The other day I was looking on Top With Cinnamon (love her!!!) and came across these delicious overnight oats. I’ve been really loving coconut recently… I invested in some delicious coconut shower gel which makes me smell like a coconut… and I also bought some coconut yogurt a couple weeks ago – so once I saw this recipe, I knew I had to try it.
Also, majority of my mornings here at home I am either rushing to catch a train or rushing to go to work which leaves me A) angry and flustered and hot because I’m running around and B) no time to make a proper breakfast. (What mom??? Cinnamon toast crunch cereal doesn’t count as a proper breakfast???? what???? Pleaseeeeee?)
I’m also in the middle of exams and battling this awful stupid cold, so a hearty, healthy breakfast will give me just the right amount of fuel and energy to get me going.
Well, kind of.
I’m still pretty slow and flustered with the daily struggle of finding my winter gear to prepare myself for the weather outside my front door. (-18 degrees…NOPE)
With the added benefit of yogurt, it gives this oatmeal a real creaminess to it. There are just so many yummy ingredients added into this recipe that makes for a tasty, delicious breakfast. This recipe serves 4 people – so perfect for making it for your family the night before!
For the “pie crust” topping:
- 2 tablespoons old-fashioned rolled oats
- 1 tablespoon all-purpose flour
- 1 tablespoon sugar
- 1 tablespoon coconut oil, softened to room temperature (but not liquid)
- 1/4 teaspoon ground cinnamon
For the overnight oats:
- 2 cups old-fashioned rolled oats
- 2 teaspoons chia seeds (optional)
- 6 tablespoons dried blueberries (or 1/3 cup fresh or frozen blueberries)
- 1/2 teaspoon vanilla extract
- 1 1/2 cups almond milk or regular milk
- 1 cup coconut yogurt (I used Liberte’s Coconut Yogurt)
Pie crust topping:
- Preheat the oven to 350°F. Place all of the pie crust topping ingredients into a small bowl.
- Rub the coconut oil into the other ingredients using your fingertips.

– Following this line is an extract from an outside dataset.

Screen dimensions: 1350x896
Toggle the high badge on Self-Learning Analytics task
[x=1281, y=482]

- Pour the mixture onto a cookie tray lined with baking paper and bake for 5 minutes. Stir the mixture, then return to the oven for another 2 minutes.
- Leave to cool before transferring to an airtight container.

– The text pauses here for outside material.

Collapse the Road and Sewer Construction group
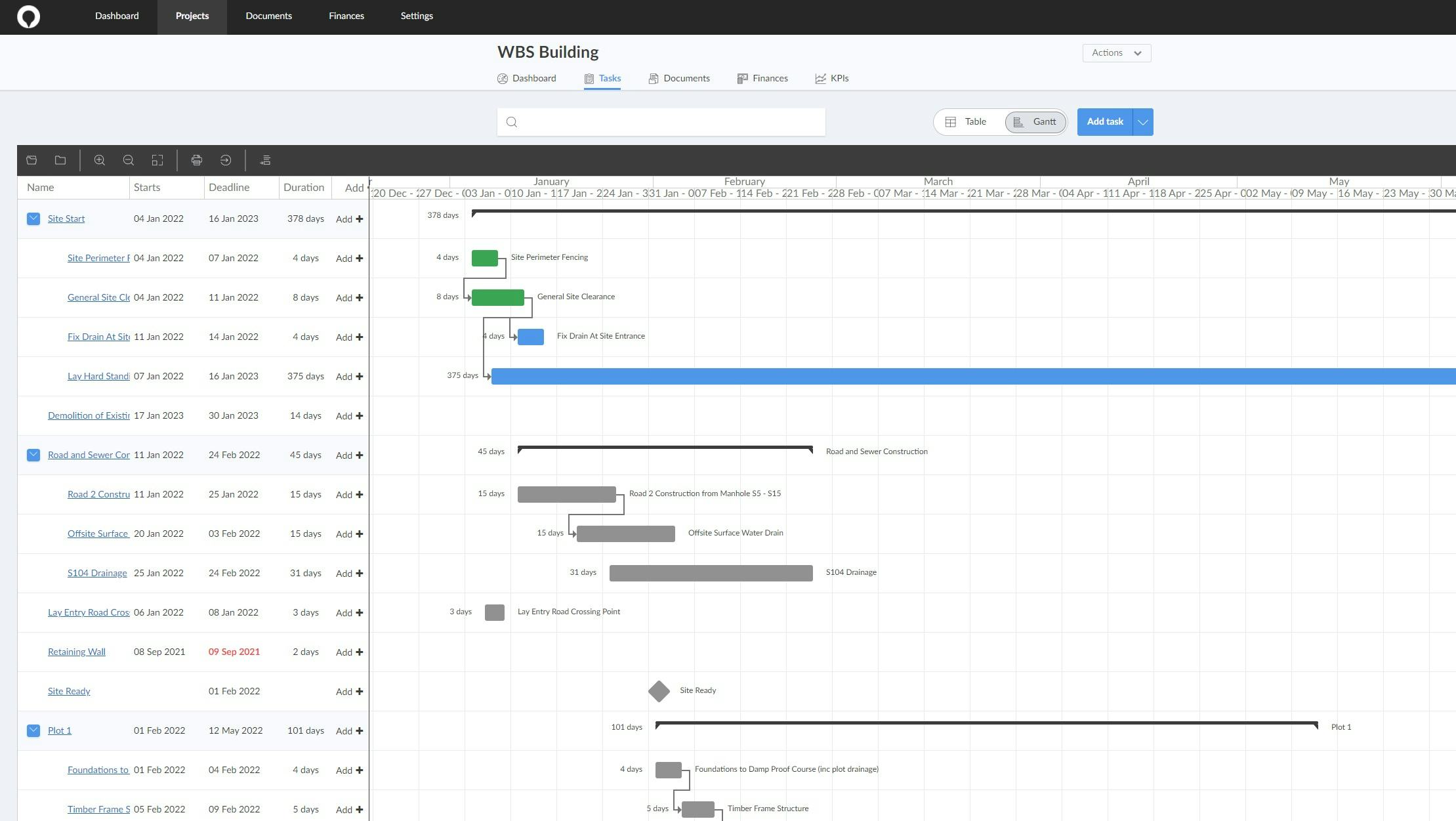 pos(33,455)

- Split the oats, chia seeds, dried blueberries, vanilla, almond milk, and coconut yogurt between 4 jars or other containers with lids.
- Screw on the lids and shake well until combined.
- Chill overnight in the fridge or for up to 4 days.
In the morning, stir the oats, then add in any extra toppings, if desired (like blueberry jam…more blueberries or more yogurt!) Sprinkle the pie crust topping over top just before eating. Eat while still cold!